According to reports, the government will soon move for mandatory blending of petrol with ethanol (EBP), pegging the target at 5 per cent, in what could be a first step towards reducing the escalating fuel import bill.

The move for mandatory EBP would overrule the recommendation of PM’s economic advisory council (PMEAC) that blending be kept optional to deal with fickle supply of the bio-fuel.

Such a decision would put India in the select band of countries with mandatory bio-petrol. India has struggled to get petrol blending off the ground, despite a Union Cabinet decision in 2010.

Seeking to kick-start the frozen policy objective, the PMEAC had recommended that uncertainty over availability of ethanol could be dealt by making EBP optional — the oil marketing companies could be given the choice to have higher targets when ethanol supply is bountiful and lower in an adverse year.

However, the new and renewable energy ministry has moved a Cabinet note recommending that EBP should be mandatory with 5 per cent target for oil companies. It said PMEAC’s optional EBP should not be considered.

Fuel blending has been suggested as silver bullet to India’s elusive search for a sort of antidote to huge oil imports, which render economy hostage to price volatility in international markets.

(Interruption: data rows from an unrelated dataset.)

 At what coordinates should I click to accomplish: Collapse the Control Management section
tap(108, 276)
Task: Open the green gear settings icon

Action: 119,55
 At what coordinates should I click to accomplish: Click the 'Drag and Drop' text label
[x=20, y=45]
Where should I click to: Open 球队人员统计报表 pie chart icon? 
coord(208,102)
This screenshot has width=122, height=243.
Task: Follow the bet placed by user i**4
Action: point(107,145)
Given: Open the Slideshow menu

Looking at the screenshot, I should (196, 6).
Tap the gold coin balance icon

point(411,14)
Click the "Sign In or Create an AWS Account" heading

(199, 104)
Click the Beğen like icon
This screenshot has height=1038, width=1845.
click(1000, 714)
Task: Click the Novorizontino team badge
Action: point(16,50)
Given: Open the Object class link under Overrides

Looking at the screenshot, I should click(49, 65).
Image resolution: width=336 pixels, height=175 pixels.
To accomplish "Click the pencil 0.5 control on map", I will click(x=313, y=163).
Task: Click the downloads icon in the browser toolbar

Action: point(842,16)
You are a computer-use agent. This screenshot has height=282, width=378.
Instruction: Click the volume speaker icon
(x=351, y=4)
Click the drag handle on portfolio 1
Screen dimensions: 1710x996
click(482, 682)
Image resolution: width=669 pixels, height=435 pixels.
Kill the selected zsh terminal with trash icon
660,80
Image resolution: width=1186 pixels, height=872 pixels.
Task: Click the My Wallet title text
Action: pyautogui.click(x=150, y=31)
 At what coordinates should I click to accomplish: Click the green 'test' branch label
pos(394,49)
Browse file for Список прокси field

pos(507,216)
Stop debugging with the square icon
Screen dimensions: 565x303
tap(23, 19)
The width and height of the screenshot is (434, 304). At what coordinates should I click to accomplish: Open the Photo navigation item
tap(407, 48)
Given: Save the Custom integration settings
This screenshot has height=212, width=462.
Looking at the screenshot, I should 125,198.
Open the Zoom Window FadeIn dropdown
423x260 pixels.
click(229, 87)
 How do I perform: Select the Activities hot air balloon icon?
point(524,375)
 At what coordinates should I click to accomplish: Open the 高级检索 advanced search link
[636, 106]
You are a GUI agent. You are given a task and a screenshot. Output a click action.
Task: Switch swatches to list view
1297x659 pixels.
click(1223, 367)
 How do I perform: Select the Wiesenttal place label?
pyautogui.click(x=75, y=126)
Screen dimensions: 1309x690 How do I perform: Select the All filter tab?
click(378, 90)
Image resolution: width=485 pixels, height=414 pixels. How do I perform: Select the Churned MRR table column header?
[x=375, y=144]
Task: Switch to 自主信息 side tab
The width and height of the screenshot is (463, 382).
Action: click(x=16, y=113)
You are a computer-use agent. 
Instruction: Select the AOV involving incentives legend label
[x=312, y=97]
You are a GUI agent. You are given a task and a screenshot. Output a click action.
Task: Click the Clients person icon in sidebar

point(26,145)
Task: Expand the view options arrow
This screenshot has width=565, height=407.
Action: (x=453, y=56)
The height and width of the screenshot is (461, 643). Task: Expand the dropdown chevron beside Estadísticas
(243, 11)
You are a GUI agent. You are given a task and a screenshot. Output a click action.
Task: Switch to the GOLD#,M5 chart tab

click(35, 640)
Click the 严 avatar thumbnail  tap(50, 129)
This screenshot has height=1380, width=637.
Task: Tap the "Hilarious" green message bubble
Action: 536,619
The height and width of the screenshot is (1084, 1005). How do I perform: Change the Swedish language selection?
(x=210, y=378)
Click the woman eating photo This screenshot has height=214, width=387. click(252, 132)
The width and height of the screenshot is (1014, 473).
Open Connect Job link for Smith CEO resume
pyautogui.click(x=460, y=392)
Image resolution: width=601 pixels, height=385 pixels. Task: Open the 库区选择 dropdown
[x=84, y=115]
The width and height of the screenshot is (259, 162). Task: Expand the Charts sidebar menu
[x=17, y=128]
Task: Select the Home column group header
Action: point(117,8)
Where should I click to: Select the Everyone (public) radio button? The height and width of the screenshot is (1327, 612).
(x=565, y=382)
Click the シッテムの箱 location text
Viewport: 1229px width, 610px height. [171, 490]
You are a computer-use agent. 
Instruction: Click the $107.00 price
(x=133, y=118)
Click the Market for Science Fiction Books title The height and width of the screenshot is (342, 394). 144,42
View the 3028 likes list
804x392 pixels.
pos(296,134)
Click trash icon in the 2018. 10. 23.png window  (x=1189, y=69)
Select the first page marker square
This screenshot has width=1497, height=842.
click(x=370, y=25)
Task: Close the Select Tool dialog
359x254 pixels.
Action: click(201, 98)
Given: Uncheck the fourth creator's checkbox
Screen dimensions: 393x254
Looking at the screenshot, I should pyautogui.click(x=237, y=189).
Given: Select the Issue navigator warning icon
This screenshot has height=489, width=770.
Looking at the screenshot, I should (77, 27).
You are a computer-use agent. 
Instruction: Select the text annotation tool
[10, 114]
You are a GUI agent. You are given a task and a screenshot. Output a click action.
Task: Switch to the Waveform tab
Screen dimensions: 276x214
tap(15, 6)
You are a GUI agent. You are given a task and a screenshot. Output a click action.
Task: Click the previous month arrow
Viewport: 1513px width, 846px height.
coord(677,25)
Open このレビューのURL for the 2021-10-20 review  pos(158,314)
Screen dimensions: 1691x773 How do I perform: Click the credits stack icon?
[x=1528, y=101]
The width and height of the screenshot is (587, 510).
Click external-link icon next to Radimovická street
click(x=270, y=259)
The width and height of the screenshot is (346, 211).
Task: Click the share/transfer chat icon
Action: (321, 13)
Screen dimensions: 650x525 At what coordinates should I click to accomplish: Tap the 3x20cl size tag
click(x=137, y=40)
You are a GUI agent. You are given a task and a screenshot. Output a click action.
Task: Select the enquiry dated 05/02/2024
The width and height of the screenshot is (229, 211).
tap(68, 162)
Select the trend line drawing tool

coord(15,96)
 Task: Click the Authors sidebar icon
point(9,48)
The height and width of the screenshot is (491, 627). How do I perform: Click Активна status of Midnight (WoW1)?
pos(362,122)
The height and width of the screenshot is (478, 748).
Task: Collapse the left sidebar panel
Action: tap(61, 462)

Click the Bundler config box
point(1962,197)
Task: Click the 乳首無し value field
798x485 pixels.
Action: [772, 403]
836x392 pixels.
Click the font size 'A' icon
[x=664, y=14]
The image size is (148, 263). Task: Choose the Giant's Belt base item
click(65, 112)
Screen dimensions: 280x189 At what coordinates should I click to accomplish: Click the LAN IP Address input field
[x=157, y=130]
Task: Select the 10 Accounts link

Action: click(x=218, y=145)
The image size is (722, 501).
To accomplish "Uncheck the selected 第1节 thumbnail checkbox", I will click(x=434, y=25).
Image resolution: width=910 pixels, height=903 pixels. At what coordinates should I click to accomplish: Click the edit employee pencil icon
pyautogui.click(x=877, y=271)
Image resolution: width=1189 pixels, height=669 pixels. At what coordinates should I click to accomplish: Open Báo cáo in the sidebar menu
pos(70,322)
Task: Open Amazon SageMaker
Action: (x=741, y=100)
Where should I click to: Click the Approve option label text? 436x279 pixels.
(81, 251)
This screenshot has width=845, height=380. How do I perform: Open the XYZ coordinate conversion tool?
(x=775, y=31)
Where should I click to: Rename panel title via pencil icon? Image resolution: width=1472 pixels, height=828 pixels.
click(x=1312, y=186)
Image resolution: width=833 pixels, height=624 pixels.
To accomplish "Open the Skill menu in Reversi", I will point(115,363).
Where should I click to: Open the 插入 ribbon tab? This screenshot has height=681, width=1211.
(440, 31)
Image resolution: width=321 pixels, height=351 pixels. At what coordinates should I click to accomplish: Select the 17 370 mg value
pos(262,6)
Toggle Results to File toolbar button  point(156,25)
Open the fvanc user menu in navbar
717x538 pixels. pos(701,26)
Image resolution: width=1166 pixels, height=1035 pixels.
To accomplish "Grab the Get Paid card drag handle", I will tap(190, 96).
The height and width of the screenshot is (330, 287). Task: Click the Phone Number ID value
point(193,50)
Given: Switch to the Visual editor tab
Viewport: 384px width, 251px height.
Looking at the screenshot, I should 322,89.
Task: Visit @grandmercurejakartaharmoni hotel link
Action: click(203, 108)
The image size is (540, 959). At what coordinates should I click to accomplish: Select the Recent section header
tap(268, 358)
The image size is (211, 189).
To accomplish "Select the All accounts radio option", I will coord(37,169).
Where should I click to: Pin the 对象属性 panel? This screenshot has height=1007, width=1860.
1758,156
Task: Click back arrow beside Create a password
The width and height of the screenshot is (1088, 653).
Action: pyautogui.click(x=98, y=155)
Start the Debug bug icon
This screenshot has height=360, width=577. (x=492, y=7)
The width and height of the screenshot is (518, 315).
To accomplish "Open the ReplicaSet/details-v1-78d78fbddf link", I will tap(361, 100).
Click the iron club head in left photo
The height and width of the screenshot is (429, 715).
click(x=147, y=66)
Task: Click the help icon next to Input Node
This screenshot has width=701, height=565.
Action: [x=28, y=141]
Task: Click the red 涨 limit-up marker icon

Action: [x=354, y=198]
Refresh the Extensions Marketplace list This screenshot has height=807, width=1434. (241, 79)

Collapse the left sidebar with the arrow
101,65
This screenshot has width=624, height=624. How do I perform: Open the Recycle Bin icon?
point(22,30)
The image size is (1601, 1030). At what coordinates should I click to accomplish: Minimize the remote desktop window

It is also seen as a long-term solution to reducing dependence on fossil fuel while increasing the energy efficiency of the fuel.

The crux of the fresh start over EBP — in the form of Cabinet proposal — is the intractable issue of pricing of ethanol.

Now, the renewable ministry has left it to the Union Cabinet to pick between the formula proposed by theSaumitra Chaudhuri committee and PMEAC’s recommendation that price be left to market forces.

Chaudhuri panel’s suggestions peg ethanol at Rs 27 per litre with a floor price of Rs 23 and a ceiling price of Rs 31.

The renewed push to EBP has already hit a rough patch, with chemicals and fertilizers ministry flagging its concern that mandatory EBP would hit the chemicals industry hard.

In a dissent note, the Union chemicals ministry has argued that 5 per cent EBP would require 105 crore litres of ethanol annually, even though oil companies could procure only 36 crore litres last year. It has argued that mandatory EBP would hurt chemicals industry by diverting its share of ethanol to oil companies. Even the PMEAC said that India cannot depend on ethanol’s largest producers like Brazil and the US.

The Cabinet proposal, instead, has recommended that chemical industries ink long-term contracts with ethanol producers for upto 50 crore litre annually.

The pricing of ethanol has been a politically sensitive issue. While key UPA ministers were seen to push for higher administered price for ethanol so that it improved the earnings of sugar industry, there have been suggestions that the sugar lobby should not be allowed to exploit EBP.

PMEAC also recommended that ethanol price be determined by commercial processes, and not be aimed at helping out an individual sector (read sugar).